The Chicago River was a black, churning throat beneath the DuSable Bridge. The EMP had left the city's landmarks in a state of skeletal ruin, the steel girders of the drawbridge frozen halfway in their ascent—a jagged metal jaw hanging open over the water.
"We can't jump that gap in the SUV!" David screamed, the tires of the hijacked transport vehicle shrieking as he swerved around a burning barricade.
"We aren't jumping it," Julian growled, his hand clamped over a fresh seeping wound in his side. He looked at Elara, his grey eyes reflecting the orange hellscape of the Loop. "We're crossing the catwalks. Leo, find us a line!"
The vehicle slammed to a halt at the edge of the concrete pylons. Above them, the Bureau's tactical drones—now operating on manual thermal overrides—hovered like oversized vultures, their red targeting lasers dancing across the asphalt.
They broke for the maintenance stairs, a vertical maze of rusted iron and salt-corroded bolts. Elara took the lead, her Beretta barking in a rhythmic, lethal cadence as she cleared the Bureau scouts perched on the upper tiers.
"Go! Move!" she shouted, waving Maya and David toward the narrow catwalk that spanned the gap between the two halves of the frozen bridge.
The wind off the lake was a freezing razor, whipping Elara's hair across her face. Below her, the dark water waited; behind her, the city she had spent a decade running from was finally collapsing into its own shadow.
Julian was right behind her, his breath a ragged whistle. He reached the center of the span—the point where the two massive steel leaves of the bridge failed to meet by a terrifying twelve-foot gap.
"Julian, you can't make that jump with your leg!" Elara cried, her voice nearly lost to the roar of a low-flying gunship.
Julian looked at the gap, then at the Bureau APCs screeching onto the plaza behind them. Their love had survived the fire, the vault, and the laboratory—but it was here, suspended over a black abyss, that the final price was being asked.

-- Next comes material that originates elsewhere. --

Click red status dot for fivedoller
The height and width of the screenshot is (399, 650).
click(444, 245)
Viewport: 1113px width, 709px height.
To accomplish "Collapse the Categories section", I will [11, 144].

"I'm not jumping for me, Elara," Julian said, his voice dropping into that terrifyingly calm register. He grabbed her by the shoulders, his thumbs tracing the line of her throat one last time. "I'm jumping for the woman who made me remember what it felt like to be human."
He didn't wait for her protest. He grabbed a loose suspension cable, wrapping it around his arm with a grunt of primal effort. "David! Maya! On my signal!"
The Bureau opened fire.
The air turned into a storm of lead and sparks. Elara felt a round graze her shoulder, the heat of it searing through her jacket, but she didn't flinch. She grabbed Maya's hand and leaped.
For a heartbeat, there was only the wind and the terrifying weightlessness of the fall. Then, her boots hit the rusted grating of the north span. She spun around, her heart in her throat, just in time to see Julian swing across the void on the cable, his body a dark arc against the rising sun.
He hit the grating hard, his wounded leg buckling beneath him. Elara was there in a second, hauling him upright as the Bureau's thermal torch began to cut through the base of the bridge's supports.
"The Ledger is dead, Julian," Maya whispered, looking at her darkened tablet. "The Bureau's servers just flatlined. We're ghosts."
Julian leaned into Elara, his weight heavy, his blood soaking into her shirt. He looked back at the Loop. The "Acheron" project, the Syndicate, the Valerius name—it was all sinking into the smoke.
"Look at me, Julian," Elara commanded, her hands cupping his face, forcing him to see only her in the middle of the carnage. "We're across. We're out."
He didn't answer with words. He pulled her into a bruising, desperate kiss that tasted of iron and the freezing lake air. It was a kiss of survival, a burning claim that they had made it to the other side of the war.
As the south span of the bridge finally groaned and collapsed into the river, severing the link to the city forever, the four of them turned toward the northern suburbs. They had no names, no money, and a world of enemies—but for the first time in their lives, the Nightingale was no longer in a cage.